We discussed this aspect as follows: “Moreover, patients with severe penile vessels atherosclerosis may experience reduced or absent response to PDE5-i [ Sangiorgi G, et al].” (see discussion section)

 

- Methodologically simple but solid article

R: thank you.

 

- Group A and Group B merge. Reiterate that group A is that of diabetic patients. Also in the table.

Thank you for the observation. We reiterated this aspect in table1, in the abstract, and in “participant” section, so that is easier to understand for the reader.

 

- You can not make a correlation between glycated hemoglobin and IIEF-5

R: You are right.

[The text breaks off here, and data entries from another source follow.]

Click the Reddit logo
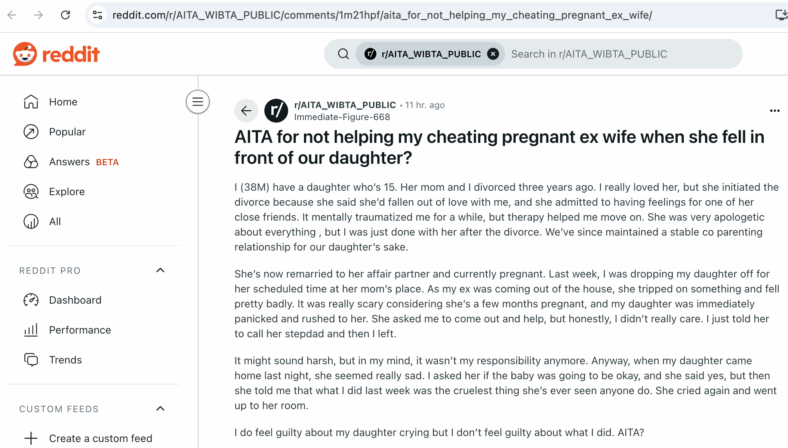coord(56,54)
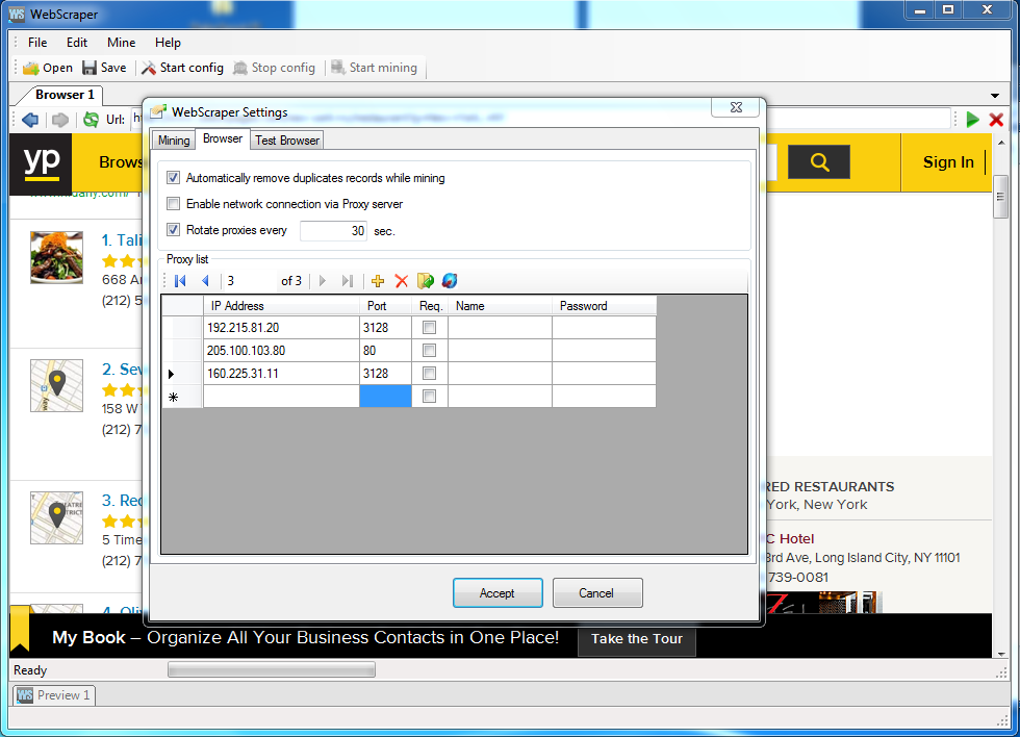This screenshot has height=737, width=1020.
Task: Open the Test Browser tab
Action: coord(287,141)
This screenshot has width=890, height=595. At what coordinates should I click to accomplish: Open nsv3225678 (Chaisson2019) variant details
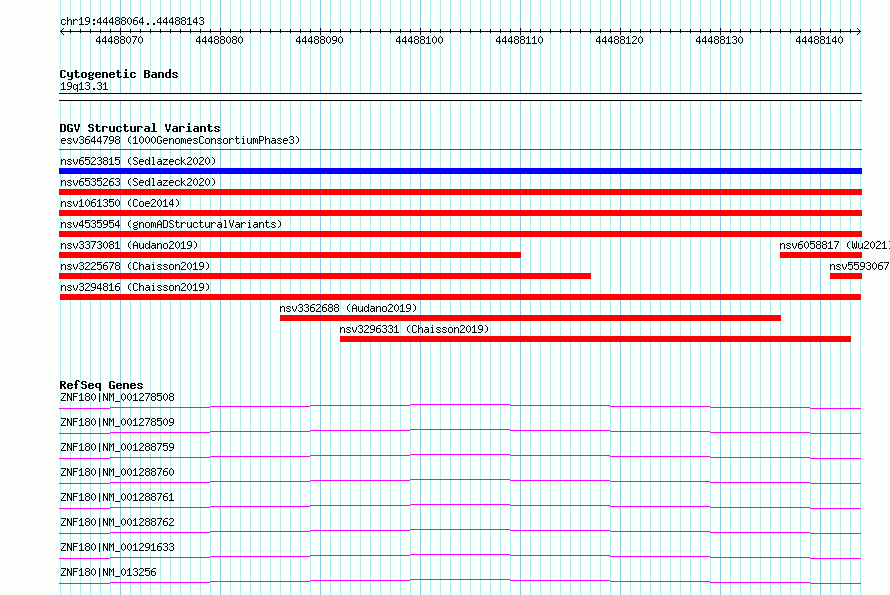(x=325, y=276)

We evaluate the severity of ED with presence/absence of spontaneous erections, maintenance/achievement deficiency and response to PDE5-i. We better specify the sentence “a) achievement or maintenance of erections (yes/not; this parameter is also evaluated by the questions n.2 and n.3 of the IIEF-5)”

 

- In terms of "behavioral science", the patient could be incentivized to improve his glycemic profile to improve his sexual performance

R: Thank you for tour suggestion. We highlighted this aspect in the conclusions section, as follows “This study confirms the high prevalence of DM in the andrological population with ED. Patients with DM seem to have a greater severity of ED and minor response to PDE5-i than patients without DM. The glycometabolic compensation of DM appears to have a significant impact on ED severity, in particular on response to PDE5-i therapy, as well as the new antihyperglycemic drugs, which would seem to have a protective role on male sexual function. This aspect should be pointed out in the clinical setting, since a targeted counselling on the relation between DM and ED may motivate patients reaching a good glycemic control. Further prospective and larger studies are needed to investigate the effect of the impact of DM on ED severity and the role of new antihyperglycemic drugs on male sexual function.”

 

- well written, perhaps a little more synthesis is needed. And a more captivating style/writing

R: thanks for this suggestion. We revised the style/writing.